One tool that has gained popularity in recent years for managing data pipelines is dbt (data build tool).

While dbt can provide significant benefits for managing and modeling data, it may not be the best tool for every situation. In this article, we’ll explore the use cases of dbt to determine whether dbt is a good fit for your organization.

Feel free to play and fork the source code of this article here.

What is dbt?

dbt is an open-source tool for transforming data in a data warehouse. With dbt, users can write SQL queries that transform data and create repeatable workflows that can be easily tested and automated.
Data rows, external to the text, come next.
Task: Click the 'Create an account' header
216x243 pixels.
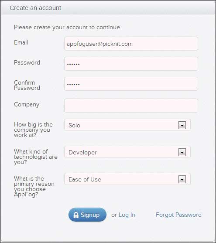Action: click(x=35, y=8)
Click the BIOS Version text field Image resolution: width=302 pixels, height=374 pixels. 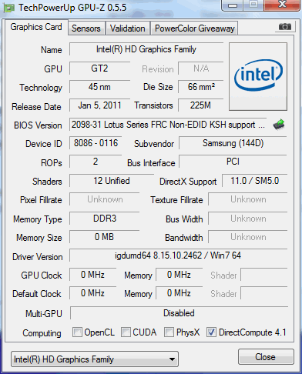(168, 125)
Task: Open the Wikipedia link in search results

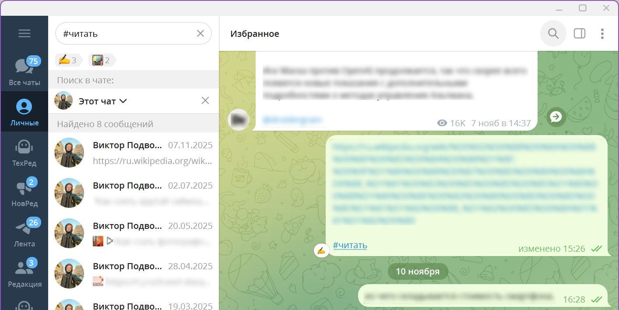Action: pyautogui.click(x=152, y=161)
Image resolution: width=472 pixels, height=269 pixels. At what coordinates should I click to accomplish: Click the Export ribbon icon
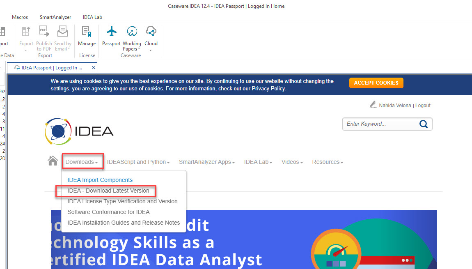(26, 32)
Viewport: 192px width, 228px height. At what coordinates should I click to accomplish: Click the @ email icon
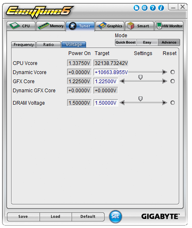click(x=145, y=8)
When Should You Consider dbt

You should consider using dbt when:

You have a data warehouse: dbt is an effective tool for organizing, transforming, and testing data in a data warehouse environment.
Your data pipeline is complex: dbt’s modular approach can help break down complex pipelines into smaller pieces, making it easier to debug, test, and make changes to your pipeline.
Your data changes frequently: dbt’s snapshot allows you to track changes in data over time.
Transparency is essential to your organization: dbt can automatically generate documentation for your pipeline. It also provides insights into the data transformation process through data lineage.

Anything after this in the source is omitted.